Northern Exposure

Termination Clauses in Canadian Employment Contracts

By Katie Clayton and Farrah Sunderani

If you include a termination benefit in a Canadian employment agreement, it is important to be precise. As discussed in previous Northern Exposure entries, employers in Canada must provide notice or pay in lieu of notice when terminating an employee without cause. This minimum requirement is legislated in employment laws across the country. But Canadian courts often award higher amounts, as a result of more generous judicial precedents.

Canadian courts have frequently visited the topic of an employer’s ability to limit the amount of notice they must provide to that required by statute. Can you prevent a court from awarding more? You can’t pay less than the statutory amount. The Supreme Court of Canada has ruled that any contract clause that purports to provide less is void and unenforceable. It is, however, possible to limit the notice of termination to the statutory minimum.

But note: Where an employer attempts to include such a limit in an employment agreement, the clause must be clearly worded and unambiguous.

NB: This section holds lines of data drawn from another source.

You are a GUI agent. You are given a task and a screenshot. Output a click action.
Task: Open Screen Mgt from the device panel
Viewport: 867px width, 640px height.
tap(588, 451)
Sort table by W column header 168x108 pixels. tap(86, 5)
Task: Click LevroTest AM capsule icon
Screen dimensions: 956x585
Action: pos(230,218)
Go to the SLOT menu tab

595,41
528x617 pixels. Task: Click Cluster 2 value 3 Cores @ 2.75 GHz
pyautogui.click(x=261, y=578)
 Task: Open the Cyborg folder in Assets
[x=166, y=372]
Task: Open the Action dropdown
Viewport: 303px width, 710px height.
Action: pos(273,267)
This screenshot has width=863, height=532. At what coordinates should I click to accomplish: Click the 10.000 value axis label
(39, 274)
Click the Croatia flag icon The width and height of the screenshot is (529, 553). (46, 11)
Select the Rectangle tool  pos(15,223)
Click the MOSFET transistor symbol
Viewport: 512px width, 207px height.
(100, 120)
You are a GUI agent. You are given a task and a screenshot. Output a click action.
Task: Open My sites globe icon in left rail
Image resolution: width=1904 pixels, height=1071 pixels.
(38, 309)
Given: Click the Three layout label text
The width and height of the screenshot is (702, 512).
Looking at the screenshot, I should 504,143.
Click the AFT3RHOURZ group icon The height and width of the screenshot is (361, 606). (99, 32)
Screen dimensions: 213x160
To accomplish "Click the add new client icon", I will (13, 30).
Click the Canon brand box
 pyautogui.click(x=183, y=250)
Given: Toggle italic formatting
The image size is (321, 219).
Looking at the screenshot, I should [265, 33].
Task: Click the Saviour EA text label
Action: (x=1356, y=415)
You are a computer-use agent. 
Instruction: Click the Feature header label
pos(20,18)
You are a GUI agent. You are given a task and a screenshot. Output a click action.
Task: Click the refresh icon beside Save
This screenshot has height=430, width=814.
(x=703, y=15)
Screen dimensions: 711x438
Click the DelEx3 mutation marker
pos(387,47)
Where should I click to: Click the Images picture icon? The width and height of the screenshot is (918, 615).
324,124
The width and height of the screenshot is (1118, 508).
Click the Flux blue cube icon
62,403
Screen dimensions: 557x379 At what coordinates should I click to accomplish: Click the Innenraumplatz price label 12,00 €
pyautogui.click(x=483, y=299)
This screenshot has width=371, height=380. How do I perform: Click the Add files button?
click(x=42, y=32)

It is not enough for a termination clause to state that an employee’s notice entitlement equals the amount set out in the employment standards legislation. This is because most statutes preserve an employee’s right to claim for his or her common law entitlement. For instance, the Alberta Employment Standards Code states in section 3(1)(a): “Nothing in this Act affects . . . any civil remedy of an employee or employer.”

Similarly, the Ontario Employment Standards Act states in section 8: ” . . . no civil remedy of an employee against his or her employer is affected by this Act.” So stating that an employee’s entitlement is that set out in the statute will not limit an employer’s exposure at all; in fact, that would preserve the employee’s right to pursue a civil claim in court.

The 2007 Alberta Court of Appeal case of Kosowan v. Concept Electric Ltd. came to this very conclusion. It found that a mere reference to employment standards laws does not confine the employee to the specific notice amounts under the statute but rather preserves the employee’s ability to pursue a court action. An employee will be confined only to the statutory notice period where the termination clause in the contract specifically references the applicable sections of the statute.

However, caution must still be exercised when referencing specific statutory clauses, since the statute may be changed. That could make the termination clause ineffective. One can get around that by explicitly recognizing the possibility of future amendments to the statutory requirement in question.

Finally, if these limitations are to be effective, they must be specifically brought to the employee’s attention. They should be acknowledged in some way by the employee prior to or when signing the agreement.